The Mortgage Banker (a company controlled by a director) receives certain fees from the borrowers as follows: loan servicing fees equal to 0.10% per annum on the principal amount of each of the Corporation's investments; 75% of all the commitment and renewal fees generated from the Corporation's investments; and 25% of all the special profit income generated from the non-conventional investments after the Corporation has yielded a 10% per annum return on its investments. Interest and fee income is net of the loan servicing fees paid to the Mortgage Banker of approximately $70,000 for the quarter ended March 31, 2012 (2011 - $50,000). The Mortgage Banker also retains all overnight float interest and incidental fees and charges payable by borrowers on the Corporation's investments. The Corporation's share of commitment and renewal fees is recorded in income for the quarter ended March 31, 2012 was $342,498 (2011 - $169,534) and applicable special profit income for the quarter ended March 31, 2012 was $55,928 (2011 - $30,518).

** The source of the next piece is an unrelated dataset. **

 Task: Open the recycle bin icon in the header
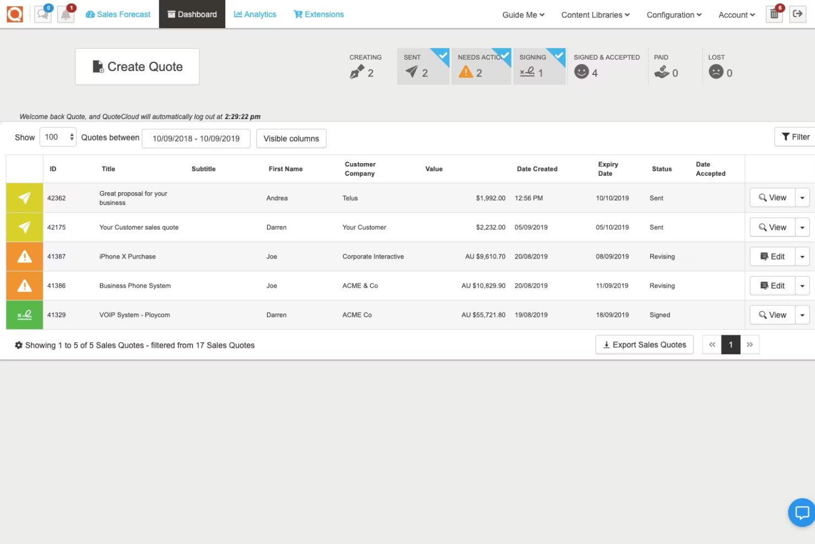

The Corporation Management Agreement and Mortgage Banking Agreement contains provisions for the payment and termination fees to the Corporation Manager and Mortgage Banker in the event that the respective agreements are either terminated or not renewed.
Several of the Corporation's investments are shared with other investors of the Mortgage Banker, which may include members of management of the Mortgage Banker and/or Officers or directors of the Corporation. The Corporation ranks equally with other members of the syndicate as to receipt of principal and income.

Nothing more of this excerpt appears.